Now past St Kilda, we are finally able to drive off the wind for the longest time in a week - the boat is now not permanently sideways! Since then the winds have dropped steadily to a gusty 12- 20 knts, the orange sails are away and we are surfing our way down towards the western coast of Ireland. While putting away the trysail, a fish jumped out of the water and hit George in the face at the wheel which was a highlight of the day! Now all of his clothes smell of fish (as well as everything else they already smelt of). We have managed to get a new record speed for the trip as well at 18.4 knts! Morale is up now that the sun is finally out, and we start to think about the final days of the race and enjoy the ride downwind to Ireland. And as we tidy the boat a "lost property" box has been established, although mostly filled with only Will's kit so far..

Round Britain & Ireland race on board BRITISH SOLDIER

Round Britain & Ireland race on board BRITISH SOLDIER

Round Britain & Ireland race on board BRITISH SOLDIER

18th August 22:07

British Soldier Update,
The crew have made good time since the last update, they are approx. 40 miles from black rock in second place and only 4 miles behind the other IRC 2 boat to at this late stage all is to place for over the next few days.
The forecast is for lighter winds for the next 24 hours than they have really had for the whole race with a mild GF5 dropping to a 3-4 tomorrow (tuesday). This will hopefully allow then to get a few hours kip to recharge the batteries and sort any running repairs they may have to make to boat or crew.
The 7 days since the start will have the crew tired and aching from constantly being bettered and drenched and fighting to keep the boat alfoat and on course, they have achieved a truely impressive piece of sailing.
Nothing has been heard from the boat so we assume that they are concentrating on picking up the 4 miles between them and Relentless who managed to catch up this afternoon.
The Race is most definately ON

+ Report 6 as at 0336 Sat 16 Aug

We are at the top! after a lot of beating and some flukey winds we arrived at Muckle Flugga around 1630! The equivalent of 1 Fastnet down with 2  to go. Morale has been lifted with the opportunity to use our phones and check in with loved ones (apart from the driver - the luckless skipper).

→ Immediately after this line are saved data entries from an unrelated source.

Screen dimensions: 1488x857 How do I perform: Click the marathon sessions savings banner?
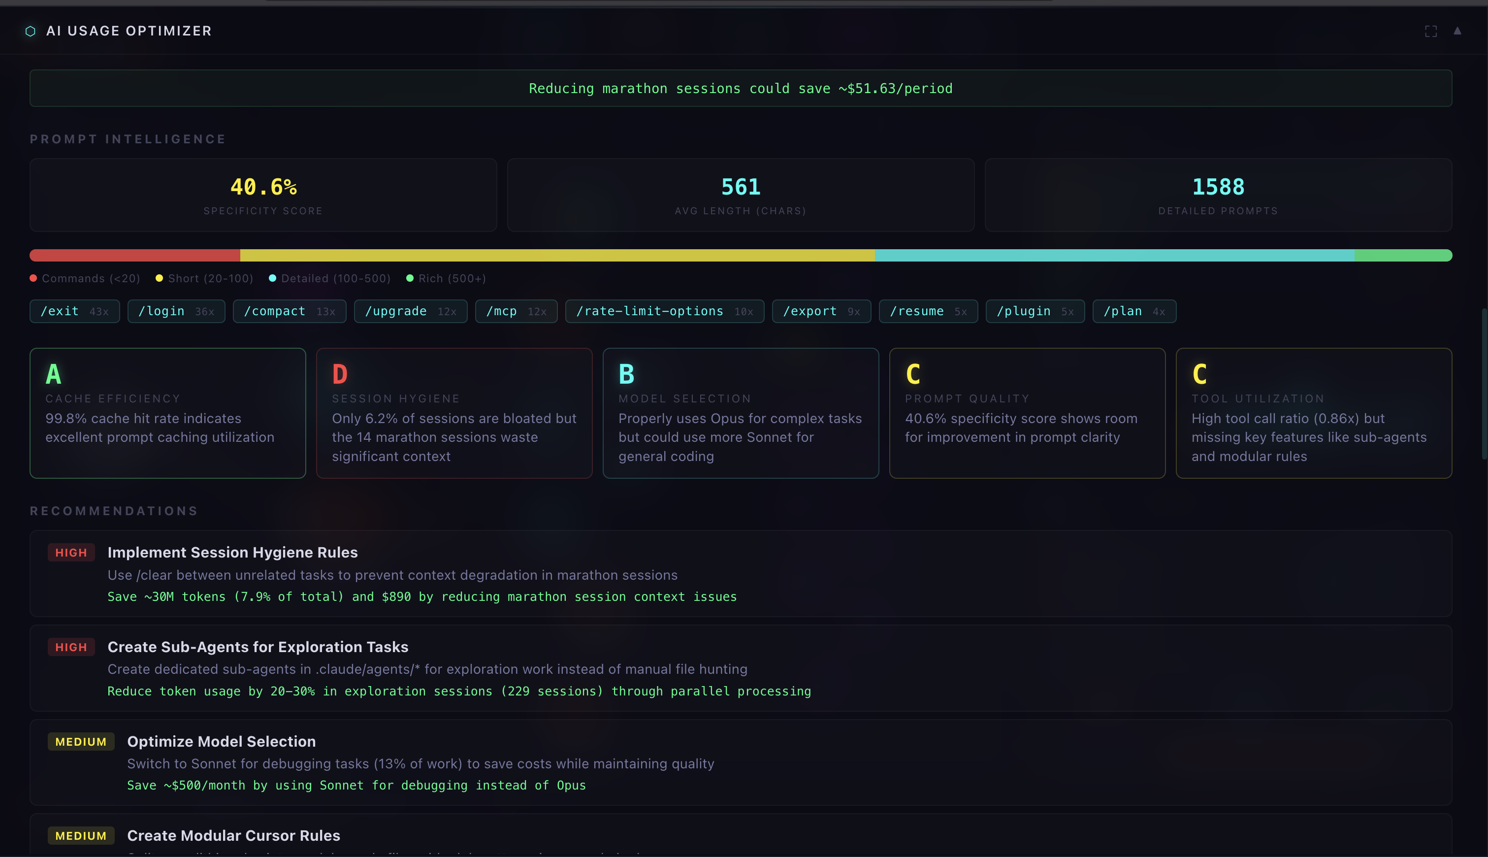tap(741, 88)
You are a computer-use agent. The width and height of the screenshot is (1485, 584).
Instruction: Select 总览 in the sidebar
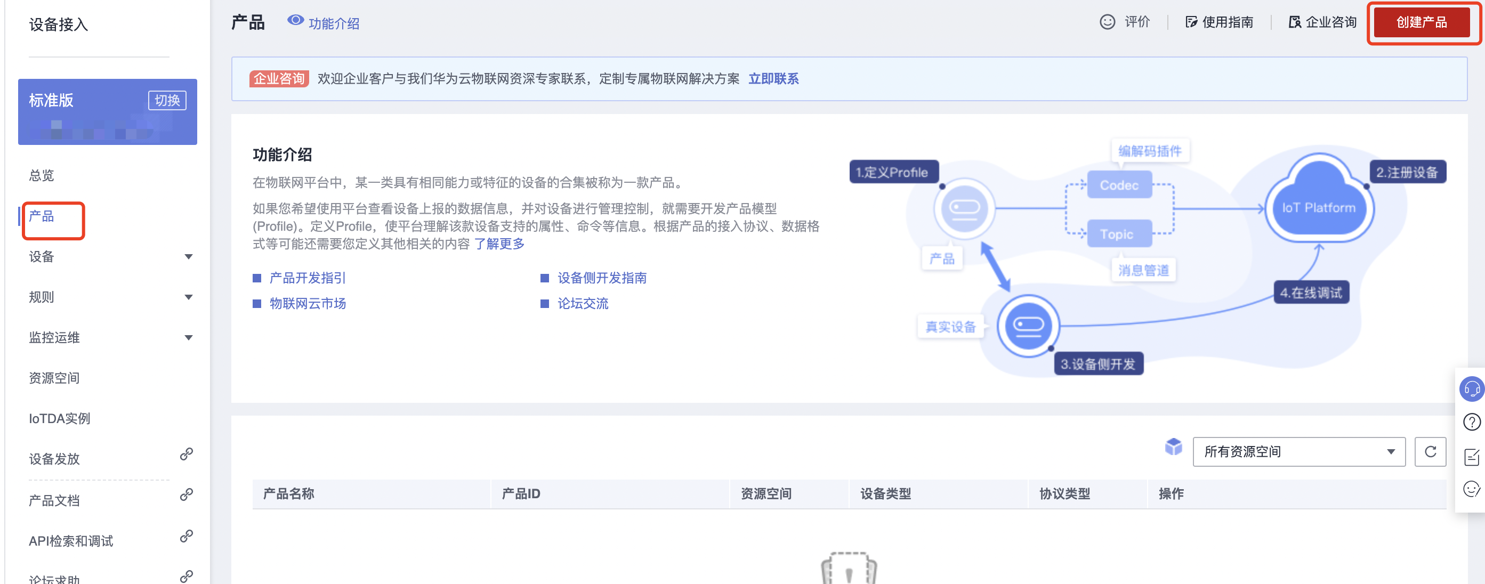(42, 175)
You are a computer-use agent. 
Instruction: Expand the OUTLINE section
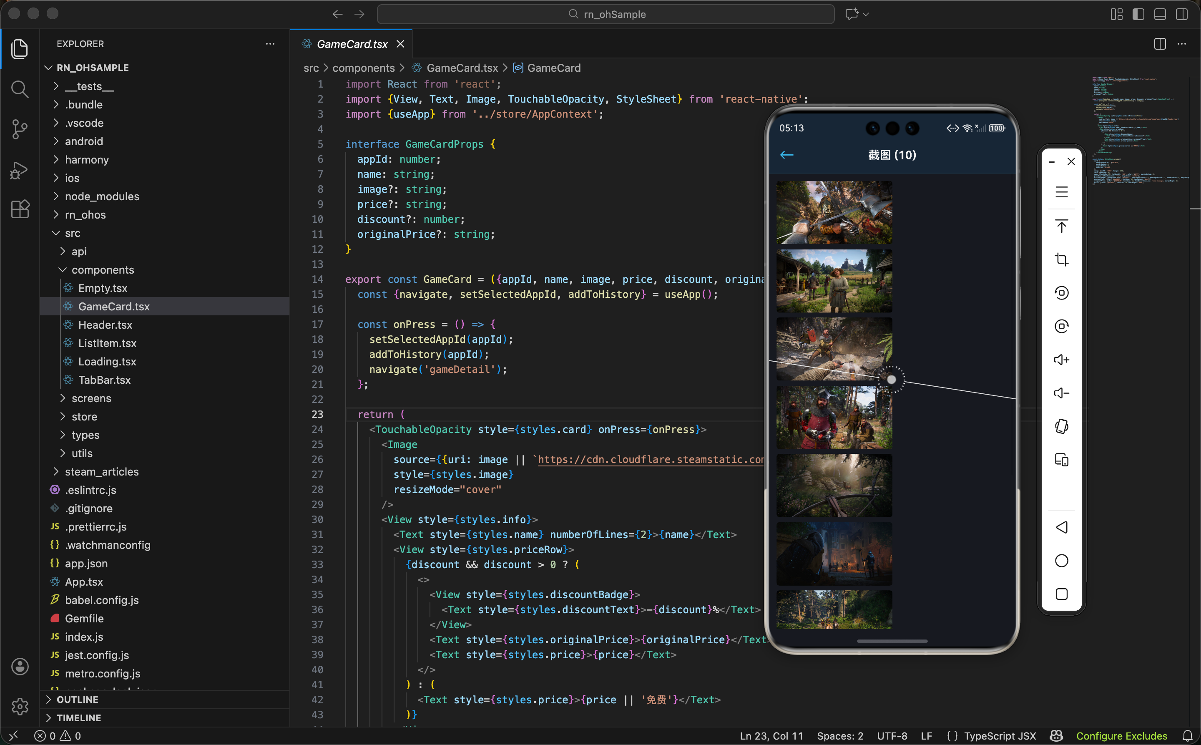coord(77,699)
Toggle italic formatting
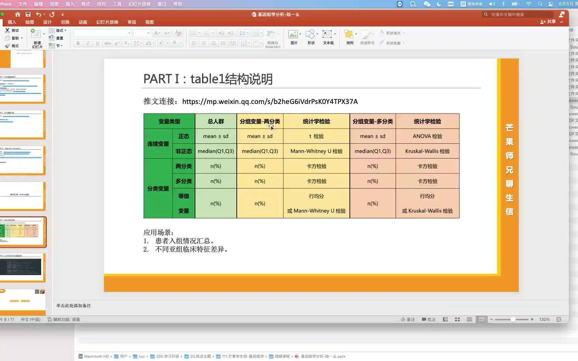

Also in light airs there has been a chance for a wash and a change of clothes. Most of the tidying below has been sorted although Phil's 'Eagle's Nest' (skipper's quarterberth) seems to have gone unattended. The crew also enjoyed their second bottle of champagne, and clocked the 10,000th mile on British Soldier, which was quite a moment for Phil and Will.
Since then the wind has gone west and up to 25 knots. We are sailing close to the wind under J4 and 2 reefs and are fairly hard pressed in some bumpy seas . Down below has returned to  swamp - a large item is floating at my feet under the chart table, not sure what. Spray is flung from bow to stern and even somehow flicks 180 degrees down the hatch - irksome to say the least! The wind looks set to blow over the next few days so we are bracing ourselves for more of these delights!

 

+ Report 5 as at 2359 13 Aug

The highlight of the day had to be the sumptious cheese board for lunch, including chutneys and tesco's finest biscuits. The smell from the fridge was overpowering even the smell of Will's feet so the cheese had to be eaten urgently! Life on a very bumpy port tack at 20 degrees heel heading into a 20-30 knot wind has taken its toll on living down below. Sitting at the chart table involves paddling in the puddle at your feet. Everything is wet including sleeping bags - not great for morale! Every 2 hours sees an olympic gymnastic performance from someone exiting their bunk and putting on waterproofs. Oh and there's still lots of tweaking of sails and reefing in and out being done too! On the plus side Matt Barnes hasn't been sick for 12 hours now... they don't make Paras like they used to. :-)
In other news the crew have now nicknamed Phil 'Sharpe' where most of his crew marches on paper while the chosen few march on to Scotland!

Phil

Skipper

British Soldier

 

 

+ Report 4 as at 0400 Wed 13 Aug

It has been a busy 24 hours! The highlight was the run across the Thames Estuary very early Tuesday morning, where we hoisted the A5 spinnaker in 12 knots of breeze, only to enjoy a thrilling ride as it gradually increased to 28-29 knots knots. George stole the limelight with some inspired helming, keeping the boat 100% upright until we were forced to drop the kite when the tweaker line snapped. Despite us all having been on deck for 20 hours, with only 5 in number, and in 30 knots, the drop was perfect! We passed Lowestoft at 0800 and cracked a bottle of champagne for the most easterly point on the course - giving Neptune a measure as well. Since then we have endured multiple rainy squalls and winds from 8 - 30 knots - many sail changes/reefs. We're currently running in SW 20-30 knots in some very uncomfortable swell, but nonetheless making good progress - although 347 miles remain to Muckle Flugga. And with the future forecast not being particularly favourable our 6+7th man's water rations may well come in handy after all.... 

Phil
Skipper
British Soldier

round Britain & Ireland race

 

+ Report 3

As at 1900hrs Monday 11th August:

So we're sailing along the English Channel downwind with 2 reefs and the 3.5 up, topping out at around 17 knots boatspeed, seeing wind speeds of 25-34 knots. The A5 was huge fun for the first few hours of the race but we couldn't carry it when the wind piped up to 30 knots.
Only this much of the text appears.